==== EXERCISE MATERIAL
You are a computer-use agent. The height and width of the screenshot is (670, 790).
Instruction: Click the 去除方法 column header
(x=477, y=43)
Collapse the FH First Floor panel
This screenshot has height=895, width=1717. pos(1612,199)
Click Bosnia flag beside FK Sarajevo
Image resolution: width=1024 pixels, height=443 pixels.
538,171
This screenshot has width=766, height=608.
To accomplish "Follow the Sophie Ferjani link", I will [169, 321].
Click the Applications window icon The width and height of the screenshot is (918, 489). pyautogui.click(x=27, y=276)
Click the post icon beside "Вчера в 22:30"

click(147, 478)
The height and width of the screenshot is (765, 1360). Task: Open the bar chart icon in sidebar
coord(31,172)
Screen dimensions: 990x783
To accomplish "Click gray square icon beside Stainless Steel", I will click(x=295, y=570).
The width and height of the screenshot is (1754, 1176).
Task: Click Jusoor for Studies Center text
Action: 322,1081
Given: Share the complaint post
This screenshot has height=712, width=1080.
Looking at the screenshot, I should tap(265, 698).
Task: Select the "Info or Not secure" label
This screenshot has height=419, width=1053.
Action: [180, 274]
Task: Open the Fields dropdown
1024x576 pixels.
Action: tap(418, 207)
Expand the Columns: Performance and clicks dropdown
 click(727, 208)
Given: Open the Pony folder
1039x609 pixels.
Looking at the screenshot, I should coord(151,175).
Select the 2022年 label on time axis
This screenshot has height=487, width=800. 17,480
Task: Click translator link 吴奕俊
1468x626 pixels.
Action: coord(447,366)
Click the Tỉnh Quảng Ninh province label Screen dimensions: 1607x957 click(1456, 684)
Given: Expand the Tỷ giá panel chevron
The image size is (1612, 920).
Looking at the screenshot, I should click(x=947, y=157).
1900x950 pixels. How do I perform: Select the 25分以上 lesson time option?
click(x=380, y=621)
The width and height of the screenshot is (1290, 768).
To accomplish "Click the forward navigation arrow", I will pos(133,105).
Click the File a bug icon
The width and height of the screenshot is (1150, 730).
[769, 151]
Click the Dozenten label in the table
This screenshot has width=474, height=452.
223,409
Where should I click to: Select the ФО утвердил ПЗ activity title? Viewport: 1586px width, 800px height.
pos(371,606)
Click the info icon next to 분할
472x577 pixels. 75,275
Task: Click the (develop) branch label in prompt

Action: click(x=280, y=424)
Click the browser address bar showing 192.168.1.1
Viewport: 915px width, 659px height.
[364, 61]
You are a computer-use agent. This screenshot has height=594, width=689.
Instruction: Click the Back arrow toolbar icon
========
ASSIGNMENT: Repeat nothing before the line containing "Task: Click translator link 吴奕俊"; repeat that line and every later line of the listing exactly.

REPLY TO THE EXERCISE:
Task: Click translator link 吴奕俊
1468x626 pixels.
Action: coord(447,366)
Click the Tỉnh Quảng Ninh province label Screen dimensions: 1607x957 click(1456, 684)
Given: Expand the Tỷ giá panel chevron
The image size is (1612, 920).
Looking at the screenshot, I should click(x=947, y=157).
1900x950 pixels. How do I perform: Select the 25分以上 lesson time option?
click(x=380, y=621)
The width and height of the screenshot is (1290, 768).
To accomplish "Click the forward navigation arrow", I will pos(133,105).
Click the File a bug icon
The width and height of the screenshot is (1150, 730).
[769, 151]
Click the Dozenten label in the table
This screenshot has width=474, height=452.
223,409
Where should I click to: Select the ФО утвердил ПЗ activity title? Viewport: 1586px width, 800px height.
pos(371,606)
Click the info icon next to 분할
472x577 pixels. 75,275
Task: Click the (develop) branch label in prompt

Action: click(x=280, y=424)
Click the browser address bar showing 192.168.1.1
Viewport: 915px width, 659px height.
[364, 61]
You are a computer-use agent. This screenshot has height=594, width=689.
Instruction: Click the Back arrow toolbar icon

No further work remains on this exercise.